BEGIN DATA RECORDS
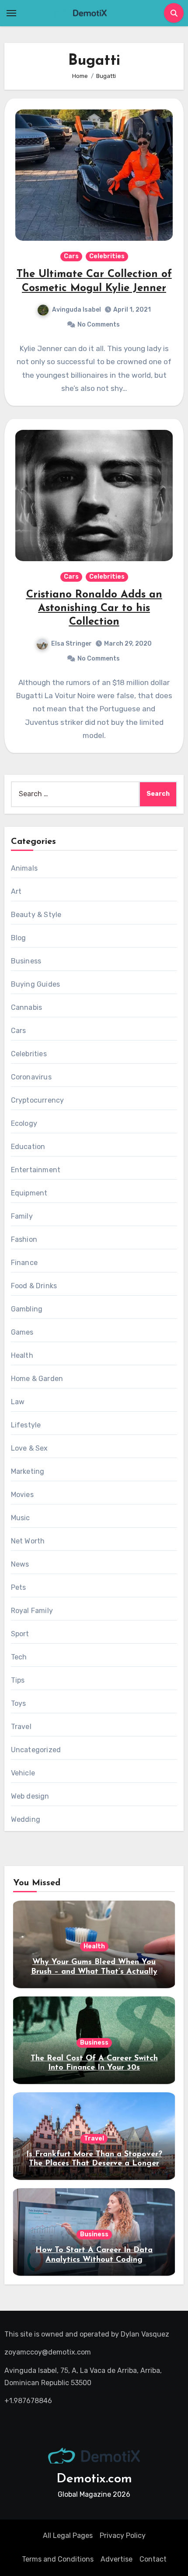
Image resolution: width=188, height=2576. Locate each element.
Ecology (24, 1123)
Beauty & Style (36, 914)
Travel (21, 1726)
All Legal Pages (68, 2535)
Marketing (28, 1471)
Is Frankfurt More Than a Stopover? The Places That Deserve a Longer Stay (94, 2164)
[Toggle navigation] (11, 13)
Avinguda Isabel (76, 309)
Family (22, 1216)
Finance (24, 1262)
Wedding (25, 1819)
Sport (20, 1634)
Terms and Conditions (58, 2559)
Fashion (24, 1239)
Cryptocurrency (37, 1100)
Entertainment (36, 1170)
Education (28, 1146)
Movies (22, 1494)
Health (22, 1355)
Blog (18, 938)
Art (16, 891)
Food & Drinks (34, 1286)
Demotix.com (94, 2479)
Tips (18, 1680)
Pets (18, 1587)
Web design (30, 1796)
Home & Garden (37, 1378)
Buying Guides (35, 984)
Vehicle (23, 1773)
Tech (19, 1657)
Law (18, 1402)
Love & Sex (29, 1448)
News (20, 1564)
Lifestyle (26, 1425)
END DATA RECORDS
Output the data exactly as it is, with the pictures dropped.

Image resolution: width=188, height=2576. Locate each element.
Ecology (24, 1123)
Beauty & Style (36, 914)
Travel (21, 1726)
All Legal Pages (68, 2535)
Marketing (28, 1471)
Is Frankfurt More Than a Stopover? The Places That Deserve a Longer Stay (94, 2164)
[Toggle navigation] (11, 13)
Avinguda Isabel (76, 309)
Family (22, 1216)
Finance (24, 1262)
Wedding (25, 1819)
Sport (20, 1634)
Terms and Conditions (58, 2559)
Fashion (24, 1239)
Cryptocurrency (37, 1100)
Entertainment (36, 1170)
Education (28, 1146)
Movies (22, 1494)
Health (22, 1355)
Blog (18, 938)
Art (16, 891)
Food & Drinks (34, 1286)
Demotix.com (94, 2479)
Tips (18, 1680)
Pets (18, 1587)
Web design (30, 1796)
Home & Garden (37, 1378)
Buying Guides (35, 984)
Vehicle (23, 1773)
Tech (19, 1657)
Law (18, 1402)
Love & Sex (29, 1448)
News (20, 1564)
Lifestyle (26, 1425)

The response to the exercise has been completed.